Youssef Nabil - Egypt

Youssef Nabil began his photography career in 1992 by staging tableaux in which his subjects acted out melodramas recalling film stills from the golden age of Egyptian cinema. Later in the 1990s, while working as a photographers’ assistant in studios in New York and Paris, he began photographing artists and friends, producing both formal portraits as well as placing his subjects in the realms of dreams and sleep, on the edge of awareness, far from their daylight selves.
On his return to Egypt in 1999 he further developed his hand-painted photography, with portraits of writers, singers and film stars of the Arab world. In these years, and especially since returning to Paris and New York in 2003, he started producing self-portraits that reflect his dislocated life away from Egypt. This series that has evolved over the past sixteen years is characterised by liminal scenes in which he lingers between worldly realities and serene dreams, loneliness and fears of death.
Nabil’s distinctive technique of hand-coloring silver gelatin prints removes the blemishes of reality. Nabil disrupts prevalent notions of color photography and painting, as well as assumptions about the aesthetic sensibilities associated with art and those identified with popular culture. His hand-colouring evokes a sense of longing and nostalgia and allows his photographs to flicker between our time and another era.
The artist presented his first video in 2010 entitled “You Never Left” which featured the actors Fanny Ardant and Tahar Rahim. It is set in an allegorical place that is a metaphor of a lost Egypt, sketching an intimate and solemn parallel between exile and death. This video in which he reverently and inventively revisits the characteristics of Egyptian cinema’s golden age, with its movie stars and Technicolor film stock, he reconnects with the source and inspiration of his photographic imagery with which it shares the same personal, diaristic quality.
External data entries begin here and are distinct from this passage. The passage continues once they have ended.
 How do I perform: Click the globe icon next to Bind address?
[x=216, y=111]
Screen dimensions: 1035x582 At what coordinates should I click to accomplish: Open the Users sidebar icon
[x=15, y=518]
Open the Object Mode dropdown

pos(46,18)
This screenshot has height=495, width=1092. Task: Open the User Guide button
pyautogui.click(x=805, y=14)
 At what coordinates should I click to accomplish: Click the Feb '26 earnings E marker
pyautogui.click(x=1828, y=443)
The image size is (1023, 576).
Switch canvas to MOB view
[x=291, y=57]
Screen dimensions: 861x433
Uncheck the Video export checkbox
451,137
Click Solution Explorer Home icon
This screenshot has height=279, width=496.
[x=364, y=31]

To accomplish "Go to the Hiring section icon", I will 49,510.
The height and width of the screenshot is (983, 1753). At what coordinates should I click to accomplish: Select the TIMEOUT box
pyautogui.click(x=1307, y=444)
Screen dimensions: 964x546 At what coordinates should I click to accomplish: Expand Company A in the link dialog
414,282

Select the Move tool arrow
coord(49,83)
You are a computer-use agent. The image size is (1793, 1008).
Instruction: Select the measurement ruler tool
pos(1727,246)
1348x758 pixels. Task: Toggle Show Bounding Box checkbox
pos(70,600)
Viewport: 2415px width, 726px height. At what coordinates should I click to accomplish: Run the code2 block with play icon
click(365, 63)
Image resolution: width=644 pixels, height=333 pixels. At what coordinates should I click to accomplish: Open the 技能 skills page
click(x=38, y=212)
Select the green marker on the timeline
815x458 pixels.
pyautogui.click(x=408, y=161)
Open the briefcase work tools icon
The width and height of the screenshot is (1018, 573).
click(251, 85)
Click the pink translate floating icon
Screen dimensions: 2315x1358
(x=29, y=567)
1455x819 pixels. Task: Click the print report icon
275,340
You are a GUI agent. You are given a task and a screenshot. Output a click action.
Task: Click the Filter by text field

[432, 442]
In 2015, Nabil produced his second video, “I Saved My Belly Dancer”, with actors Salma Hayek and Tahar Rahim, a narration around his fascination with the tradition of belly dancers and the disappearance of the art form that is unique to the Middle East. The 12-minute video also explores shifting perceptions of women in the Arab world and the tensions between the amplified sexualisation of their bodies and the continued repression of women in modern Arab society.

Nabil’s work has been presented in solo exhibitions at venues including The Villa Medici, Rome; Centro de la Imagen, Mexico City; Nathalie Obadia Gallery, Paris; The Third Line Gallery, Dubai; Michael Stevenson Gallery, Cape Town; Savannah College of Art and Design, GA; Maison Européenne de la Photographie, Paris; Rencontres Internationales de la Photographie, Arles and The Pérez Art Museum, Miami.
Group exhibitions at venues including The Centre Pompidou, Paris; The British Museum, London; Galleria dell’Accademia, Florence; The Los Angeles County Museum of Art, LACMA; Museum of Anthropology, Vancouver; La Maison Rouge, Paris; MMK Museum für Modern Kunst, Frankfurt; BALTIC Centre for Contemporary Art, Newcastle; Galeria Leme, São Paulo; Aperture Foundation, New York; Gemäldegalerie, Staatliche Museen zu Berlin; Museum of Photography, Thessaloniki; North Carolina Museum of Art; Victoria & Albert Museum, London; Biennale of the Visual Arts of Santa Cruz; Kunstmuseum, Bonn; Smithsonian National Museum of African Art, Washington, D.C; Centro Andaluz de Arte Contemporáneo, Sevilla and Centre de Cultura Contemporánea de Barcelona.
Youssef Nabil is part of various international collections including Collection François Pinault, Paris; LACMA Museum, Los Angeles; The Louis Vuitton Foundation, Paris; Sindika Dokolo Foundation, Luanda; La Maison Européenne de la Photographie, Paris; the joint collection of The British Museum and The Victoria & Albert Museum, London; SCAD Museum of Art, Savannah, GA; Centro de la Imagen, Mexico City; Mathaf Arab Museum of Modern Art, Doha; the Guggenheim Museum, Abu Dhabi;The Studio Museum in Harlem, New York and Pérez Art Museum in Miami.
Three monographs have been published on Youssef Nabil’s work – Sleep in My Arms (Autograph ABP and Michael Stevenson, 2007), I Won’t Let You Die (Hatje Cantz, 2008) and Youssef Nabil ( Flammarion, 2013).
Youssef Nabil was born in 1972 in Cairo and currently lives and works in Paris and New York.